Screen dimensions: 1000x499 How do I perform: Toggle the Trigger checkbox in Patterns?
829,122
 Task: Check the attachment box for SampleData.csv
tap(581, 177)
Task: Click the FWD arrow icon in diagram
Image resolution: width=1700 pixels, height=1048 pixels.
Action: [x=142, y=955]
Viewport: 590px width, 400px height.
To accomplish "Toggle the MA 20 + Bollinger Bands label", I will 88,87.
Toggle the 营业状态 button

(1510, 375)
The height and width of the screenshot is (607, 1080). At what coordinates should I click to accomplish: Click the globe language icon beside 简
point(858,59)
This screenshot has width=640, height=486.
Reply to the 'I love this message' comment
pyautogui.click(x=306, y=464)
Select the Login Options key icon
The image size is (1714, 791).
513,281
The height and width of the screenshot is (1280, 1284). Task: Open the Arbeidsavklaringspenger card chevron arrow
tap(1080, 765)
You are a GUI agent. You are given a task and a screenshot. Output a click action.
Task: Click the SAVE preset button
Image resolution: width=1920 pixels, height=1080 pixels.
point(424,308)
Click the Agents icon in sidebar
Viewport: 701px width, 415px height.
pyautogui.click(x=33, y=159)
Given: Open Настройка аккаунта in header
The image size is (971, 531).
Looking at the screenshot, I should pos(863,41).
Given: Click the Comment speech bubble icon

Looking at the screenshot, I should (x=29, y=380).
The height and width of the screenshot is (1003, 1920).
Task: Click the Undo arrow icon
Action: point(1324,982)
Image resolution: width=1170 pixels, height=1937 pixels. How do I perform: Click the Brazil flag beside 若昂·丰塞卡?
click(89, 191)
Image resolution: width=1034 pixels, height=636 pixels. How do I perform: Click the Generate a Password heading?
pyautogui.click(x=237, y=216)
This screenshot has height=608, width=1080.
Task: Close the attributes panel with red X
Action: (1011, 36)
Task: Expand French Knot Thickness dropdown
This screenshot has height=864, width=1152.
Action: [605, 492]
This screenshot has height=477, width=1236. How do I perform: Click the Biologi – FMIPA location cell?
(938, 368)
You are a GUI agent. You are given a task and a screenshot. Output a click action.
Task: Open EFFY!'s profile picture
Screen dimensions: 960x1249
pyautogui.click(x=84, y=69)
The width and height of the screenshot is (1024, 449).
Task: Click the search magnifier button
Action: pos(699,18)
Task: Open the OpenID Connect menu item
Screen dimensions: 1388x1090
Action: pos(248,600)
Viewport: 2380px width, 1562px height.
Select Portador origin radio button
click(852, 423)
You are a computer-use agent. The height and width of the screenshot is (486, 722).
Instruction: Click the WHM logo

## Set problem
Reproduce all of the data above verbatim, keeping every line unchanged and in its original order.

## Complete answer
Screen dimensions: 1000x499 How do I perform: Toggle the Trigger checkbox in Patterns?
829,122
 Task: Check the attachment box for SampleData.csv
tap(581, 177)
Task: Click the FWD arrow icon in diagram
Image resolution: width=1700 pixels, height=1048 pixels.
Action: [x=142, y=955]
Viewport: 590px width, 400px height.
To accomplish "Toggle the MA 20 + Bollinger Bands label", I will 88,87.
Toggle the 营业状态 button

(1510, 375)
The height and width of the screenshot is (607, 1080). At what coordinates should I click to accomplish: Click the globe language icon beside 简
point(858,59)
This screenshot has width=640, height=486.
Reply to the 'I love this message' comment
pyautogui.click(x=306, y=464)
Select the Login Options key icon
The image size is (1714, 791).
513,281
The height and width of the screenshot is (1280, 1284). Task: Open the Arbeidsavklaringspenger card chevron arrow
tap(1080, 765)
You are a GUI agent. You are given a task and a screenshot. Output a click action.
Task: Click the SAVE preset button
Image resolution: width=1920 pixels, height=1080 pixels.
point(424,308)
Click the Agents icon in sidebar
Viewport: 701px width, 415px height.
pyautogui.click(x=33, y=159)
Given: Open Настройка аккаунта in header
The image size is (971, 531).
Looking at the screenshot, I should pos(863,41).
Given: Click the Comment speech bubble icon

Looking at the screenshot, I should (x=29, y=380).
The height and width of the screenshot is (1003, 1920).
Task: Click the Undo arrow icon
Action: point(1324,982)
Image resolution: width=1170 pixels, height=1937 pixels. How do I perform: Click the Brazil flag beside 若昂·丰塞卡?
click(89, 191)
Image resolution: width=1034 pixels, height=636 pixels. How do I perform: Click the Generate a Password heading?
pyautogui.click(x=237, y=216)
This screenshot has height=608, width=1080.
Task: Close the attributes panel with red X
Action: (1011, 36)
Task: Expand French Knot Thickness dropdown
This screenshot has height=864, width=1152.
Action: [605, 492]
This screenshot has height=477, width=1236. How do I perform: Click the Biologi – FMIPA location cell?
(938, 368)
You are a GUI agent. You are given a task and a screenshot. Output a click action.
Task: Open EFFY!'s profile picture
Screen dimensions: 960x1249
pyautogui.click(x=84, y=69)
The width and height of the screenshot is (1024, 449).
Task: Click the search magnifier button
Action: pos(699,18)
Task: Open the OpenID Connect menu item
Screen dimensions: 1388x1090
Action: pos(248,600)
Viewport: 2380px width, 1562px height.
Select Portador origin radio button
click(852, 423)
You are a computer-use agent. The height and width of the screenshot is (486, 722).
Instruction: Click the WHM logo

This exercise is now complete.